Efficient way to get files off the page cache
There's this great feature in modern operating systems called the page cache. Simply put, it keeps in memory what normally is stored on disk and helps both read and write performance. While it's all nice for a day to day use, it often gets in the way when one wants to track performance issues with "cold cache" (when the files you need to access are not in the page cache yet).
A commonly used command to flush the Linux page cache is the following:
# echo 3 > /proc/sys/vm/drop_caches
Unfortunately, its effect is broad, and it flushes the whole page cache. When working on cold startup performance of an application like Firefox, what you really want is to have your page cache in a state close to what it was before you started the application.
One way to get in a better position than flushing the entire page cache is to reboot: the page cache will be filled with system and desktop environment libraries during the boot process, making the application startup closer to what you want. But it takes time. A whole lot of it.
In one of my "what if" moments, I wondered what happens to the page cache when using posix_fadvise
with the POSIX_FADV_DONTNEED
hint. Guess what? It actually reliably flushes the page cache for the given range in the given file. At least it does so with Debian Squeeze's Linux kernel. Provided you have a list of files your application loads that aren't already in the page cache, you can flush these files and only these from the page cache.
The following source code compiles to a tool to which you give a list of files as arguments, and that flushes these files:
#include <unistd.h> #include <fcntl.h> #include <sys/stat.h>
int main(int argc, char *argv[]) { int i, fd; for (i = 1; i < argc; i++) { if ((fd = open(argv[i], O_RDONLY)) != -1) { struct stat st; fstat(fd, &st); posix_fadvise(fd, 0, st.st_size, POSIX_FADV_DONTNEED); close(fd); } } return 0; }
It's actually a pretty scary feature, especially on multi-user environments, because any user can flush any file she can open, repeatedly, possibly hitting system performance. By the way, on systems using lxc (and maybe other containers, I don't know), running the echo 3 > /proc/sys/vm/drop_caches
command from a root shell in a container does flush the host page cache, which could be dangerous for VPS hosting services using these solutions.
Update: I have to revise my judgment, it appears posix_fadvise(,,,POSIX_FADV_DONTNEED)

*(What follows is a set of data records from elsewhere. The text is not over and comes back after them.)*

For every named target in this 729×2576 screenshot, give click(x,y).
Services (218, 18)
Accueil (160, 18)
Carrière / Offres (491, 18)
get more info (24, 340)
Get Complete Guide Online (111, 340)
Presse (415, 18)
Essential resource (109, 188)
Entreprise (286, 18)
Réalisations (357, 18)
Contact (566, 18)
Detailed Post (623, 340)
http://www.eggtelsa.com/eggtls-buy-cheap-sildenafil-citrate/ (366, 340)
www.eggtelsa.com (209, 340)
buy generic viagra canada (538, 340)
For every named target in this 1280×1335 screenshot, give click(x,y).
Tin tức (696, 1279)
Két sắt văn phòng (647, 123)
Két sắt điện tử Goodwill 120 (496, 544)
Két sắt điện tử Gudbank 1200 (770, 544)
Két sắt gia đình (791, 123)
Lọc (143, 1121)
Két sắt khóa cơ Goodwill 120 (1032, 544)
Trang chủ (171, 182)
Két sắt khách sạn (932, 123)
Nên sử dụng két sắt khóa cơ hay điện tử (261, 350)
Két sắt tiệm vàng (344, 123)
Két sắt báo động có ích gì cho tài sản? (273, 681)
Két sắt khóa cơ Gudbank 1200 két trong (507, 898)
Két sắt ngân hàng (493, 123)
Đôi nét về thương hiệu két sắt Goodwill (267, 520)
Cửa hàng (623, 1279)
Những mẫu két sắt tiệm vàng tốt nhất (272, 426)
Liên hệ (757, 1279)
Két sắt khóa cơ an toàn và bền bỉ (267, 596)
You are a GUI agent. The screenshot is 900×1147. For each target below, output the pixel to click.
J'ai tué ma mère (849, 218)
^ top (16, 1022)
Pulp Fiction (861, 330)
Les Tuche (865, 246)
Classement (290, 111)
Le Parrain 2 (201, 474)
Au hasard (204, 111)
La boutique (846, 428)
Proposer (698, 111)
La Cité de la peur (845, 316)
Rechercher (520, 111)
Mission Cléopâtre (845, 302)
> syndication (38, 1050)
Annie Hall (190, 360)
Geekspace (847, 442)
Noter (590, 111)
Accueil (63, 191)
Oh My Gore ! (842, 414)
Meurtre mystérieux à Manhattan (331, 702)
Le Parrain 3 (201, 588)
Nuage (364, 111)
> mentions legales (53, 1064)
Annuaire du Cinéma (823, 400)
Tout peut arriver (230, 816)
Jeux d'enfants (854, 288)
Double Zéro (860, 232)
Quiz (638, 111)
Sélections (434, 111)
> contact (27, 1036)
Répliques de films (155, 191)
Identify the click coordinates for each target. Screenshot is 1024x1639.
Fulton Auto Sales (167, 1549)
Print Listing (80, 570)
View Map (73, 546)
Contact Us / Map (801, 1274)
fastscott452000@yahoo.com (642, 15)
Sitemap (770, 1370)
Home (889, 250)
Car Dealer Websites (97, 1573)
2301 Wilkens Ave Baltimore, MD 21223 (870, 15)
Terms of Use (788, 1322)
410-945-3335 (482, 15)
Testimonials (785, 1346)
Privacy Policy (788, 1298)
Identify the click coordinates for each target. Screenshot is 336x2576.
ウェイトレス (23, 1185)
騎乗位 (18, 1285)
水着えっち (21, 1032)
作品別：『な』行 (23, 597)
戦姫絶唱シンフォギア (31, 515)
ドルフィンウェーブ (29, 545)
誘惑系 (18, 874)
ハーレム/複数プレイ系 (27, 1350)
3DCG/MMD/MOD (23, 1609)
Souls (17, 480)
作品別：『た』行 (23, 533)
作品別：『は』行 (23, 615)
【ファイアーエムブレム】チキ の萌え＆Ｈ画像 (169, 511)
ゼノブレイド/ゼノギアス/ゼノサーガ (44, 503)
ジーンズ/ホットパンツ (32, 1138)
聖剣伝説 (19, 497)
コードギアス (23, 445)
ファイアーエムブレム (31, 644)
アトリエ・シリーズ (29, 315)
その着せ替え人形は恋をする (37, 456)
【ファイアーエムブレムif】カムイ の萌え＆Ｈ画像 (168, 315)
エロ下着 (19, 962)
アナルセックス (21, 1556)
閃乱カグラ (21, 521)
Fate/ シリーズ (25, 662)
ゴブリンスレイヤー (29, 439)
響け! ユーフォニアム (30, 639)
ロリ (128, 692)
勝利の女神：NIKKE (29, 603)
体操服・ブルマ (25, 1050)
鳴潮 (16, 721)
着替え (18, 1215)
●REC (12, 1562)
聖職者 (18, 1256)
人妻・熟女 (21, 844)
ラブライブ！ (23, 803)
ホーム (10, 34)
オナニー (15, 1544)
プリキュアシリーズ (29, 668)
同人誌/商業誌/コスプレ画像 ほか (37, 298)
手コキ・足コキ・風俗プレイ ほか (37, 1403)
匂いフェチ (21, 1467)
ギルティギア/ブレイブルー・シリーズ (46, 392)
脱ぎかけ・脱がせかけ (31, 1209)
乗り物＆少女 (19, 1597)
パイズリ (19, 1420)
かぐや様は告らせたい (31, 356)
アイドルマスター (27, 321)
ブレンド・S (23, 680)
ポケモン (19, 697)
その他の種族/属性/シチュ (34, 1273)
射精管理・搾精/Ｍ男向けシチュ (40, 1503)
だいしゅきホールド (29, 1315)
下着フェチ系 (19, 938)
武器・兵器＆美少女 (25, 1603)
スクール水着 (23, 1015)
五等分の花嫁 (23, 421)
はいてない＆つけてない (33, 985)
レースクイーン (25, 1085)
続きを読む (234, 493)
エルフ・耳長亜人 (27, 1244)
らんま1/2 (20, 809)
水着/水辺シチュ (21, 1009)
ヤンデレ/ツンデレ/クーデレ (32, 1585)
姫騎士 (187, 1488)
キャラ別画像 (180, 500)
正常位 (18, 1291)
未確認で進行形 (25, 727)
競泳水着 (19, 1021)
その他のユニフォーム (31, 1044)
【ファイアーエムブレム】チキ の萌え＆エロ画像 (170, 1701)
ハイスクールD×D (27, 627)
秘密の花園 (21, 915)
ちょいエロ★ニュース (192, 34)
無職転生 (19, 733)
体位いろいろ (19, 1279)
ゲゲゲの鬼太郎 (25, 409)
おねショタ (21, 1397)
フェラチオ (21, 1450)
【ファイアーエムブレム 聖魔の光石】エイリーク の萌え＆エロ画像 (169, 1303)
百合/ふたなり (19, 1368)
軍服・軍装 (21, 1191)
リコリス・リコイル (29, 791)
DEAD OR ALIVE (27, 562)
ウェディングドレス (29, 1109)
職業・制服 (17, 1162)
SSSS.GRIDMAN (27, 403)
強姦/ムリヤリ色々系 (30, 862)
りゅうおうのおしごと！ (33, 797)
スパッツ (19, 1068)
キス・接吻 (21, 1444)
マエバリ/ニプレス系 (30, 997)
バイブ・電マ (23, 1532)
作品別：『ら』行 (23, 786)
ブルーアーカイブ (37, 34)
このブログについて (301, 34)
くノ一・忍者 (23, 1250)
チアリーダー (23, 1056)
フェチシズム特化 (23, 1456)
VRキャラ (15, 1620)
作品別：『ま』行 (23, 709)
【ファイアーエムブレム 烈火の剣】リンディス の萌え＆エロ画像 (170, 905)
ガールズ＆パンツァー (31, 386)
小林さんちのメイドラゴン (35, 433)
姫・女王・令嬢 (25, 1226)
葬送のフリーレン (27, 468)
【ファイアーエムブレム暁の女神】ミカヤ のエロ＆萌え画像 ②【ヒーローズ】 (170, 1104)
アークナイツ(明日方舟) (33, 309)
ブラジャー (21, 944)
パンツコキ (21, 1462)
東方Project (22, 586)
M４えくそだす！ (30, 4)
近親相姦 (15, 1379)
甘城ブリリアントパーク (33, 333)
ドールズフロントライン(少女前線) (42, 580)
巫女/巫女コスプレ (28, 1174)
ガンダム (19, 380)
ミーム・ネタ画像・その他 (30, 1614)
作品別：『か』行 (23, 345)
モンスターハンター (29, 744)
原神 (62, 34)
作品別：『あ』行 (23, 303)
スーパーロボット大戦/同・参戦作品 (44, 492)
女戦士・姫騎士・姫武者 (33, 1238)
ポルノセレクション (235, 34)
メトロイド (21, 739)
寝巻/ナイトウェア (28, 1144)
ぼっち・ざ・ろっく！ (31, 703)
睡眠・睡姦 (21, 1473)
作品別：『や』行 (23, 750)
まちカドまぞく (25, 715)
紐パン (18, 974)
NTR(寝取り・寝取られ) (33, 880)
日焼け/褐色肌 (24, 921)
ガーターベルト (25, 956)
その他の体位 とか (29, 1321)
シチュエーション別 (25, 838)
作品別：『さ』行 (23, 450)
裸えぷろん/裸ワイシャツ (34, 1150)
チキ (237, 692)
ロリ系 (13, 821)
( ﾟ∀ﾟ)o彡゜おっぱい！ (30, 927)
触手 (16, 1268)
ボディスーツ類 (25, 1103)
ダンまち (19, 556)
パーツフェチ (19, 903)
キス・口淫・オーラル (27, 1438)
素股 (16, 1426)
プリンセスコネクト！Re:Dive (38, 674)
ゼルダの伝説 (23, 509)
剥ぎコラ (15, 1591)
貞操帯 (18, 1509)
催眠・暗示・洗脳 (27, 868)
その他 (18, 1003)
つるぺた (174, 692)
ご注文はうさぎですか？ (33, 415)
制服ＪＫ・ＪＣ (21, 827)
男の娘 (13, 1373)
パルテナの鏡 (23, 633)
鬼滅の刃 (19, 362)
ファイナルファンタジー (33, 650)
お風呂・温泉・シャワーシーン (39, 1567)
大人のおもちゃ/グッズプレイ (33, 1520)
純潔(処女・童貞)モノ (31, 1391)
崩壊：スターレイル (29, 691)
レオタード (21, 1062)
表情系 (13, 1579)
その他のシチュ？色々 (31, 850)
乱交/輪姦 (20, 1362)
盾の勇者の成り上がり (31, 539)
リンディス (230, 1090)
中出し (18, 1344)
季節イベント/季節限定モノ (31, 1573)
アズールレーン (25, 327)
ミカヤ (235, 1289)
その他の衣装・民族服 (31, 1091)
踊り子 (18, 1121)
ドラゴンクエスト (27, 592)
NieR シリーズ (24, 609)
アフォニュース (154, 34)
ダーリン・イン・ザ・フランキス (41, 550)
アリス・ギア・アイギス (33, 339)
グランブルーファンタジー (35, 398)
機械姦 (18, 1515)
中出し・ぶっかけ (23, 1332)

doesn't flush (parts of) files that are still in use by other processes, which still makes it very useful for my usecase, but also makes it less dangerous than I thought. The drop_cache
problem is still real with lxc, though.
2010-12-29 19:34:37+0900
You can leave a response, or trackback from your own site.
2010-12-29 21:10:16+0900
The cache drop thing does not work with OpenVZ.
2010-12-30 00:58:28+0900
That sounds like a security issue (DoS), please get a CVE.
2010-12-30 05:05:47+0900
I’ve always wondered why you can’t just copy the application files and start from the freshly copied files to get something like a cold start. Is there are a problem with that kind of approach?
(NB: I have no idea how the file caches work — maybe it’s hash-based or something? Changing the hash wouldn’t be hard though. And I assume file dependencies outside the app would still be cached, but I don’t think that’s a big deal in Firefox’s case, is it?)
2010-12-30 07:39:38+0900
Interesting article. How do you tell what is or isn’t in the page cache?
2010-12-30 08:24:40+0900
voracity: because when you copy the files, they get in the page cache.
Andrew Pollock: that, i’d love to know. AFAIK, there is no easy way to do so.
2010-12-30 10:23:47+0900
@glandium: I naively thought only reads caused blocks to get copied into the page cache (not writes), but I’m now the wiser. I’m surprised there’s no low-level disk write commands that avoid going through the cache.
Does the page cache survive unmounting/remounting? (Possibly with different mount params or mountpoints?)
2010-12-30 10:38:55+0900
> I’m surprised there’s no low-level disk write commands that avoid going through the cache.
There are. Using the O_DIRECT flag when opening a file, for example. Copying the files have a side effect, though: it changes the layout on disk, possibly making comparisons harder.
> Does the page cache survive unmounting/remounting?
Usually not, but how do you unmount/remount / or /usr without stopping your desktop environment ?
2010-12-30 11:54:50+0900
[Typing source of HTML source sucks.]
Your article contains the following invalid HTML:
</pre>
<p></code></p></blockquote>
The </code> never makes it to Planet making the rest of the page monospace :-(
2010-12-30 12:21:49+0900
Neil: fixed
2010-12-31 03:59:14+0900
Why would you have to unmount/remount / or /usr? I was imagining creating a special partition just for Firefox in a portable format, and unmounting/remounting that. It sounds like you’ve got a pretty good method for cold starts on Linux anyway. I guess I was thinking something like this might work for Windows, where, if I remember correctly, cold starts were more difficult.
2010-12-31 09:43:31+0900
voracity: because there also are system files involved in Firefox startup.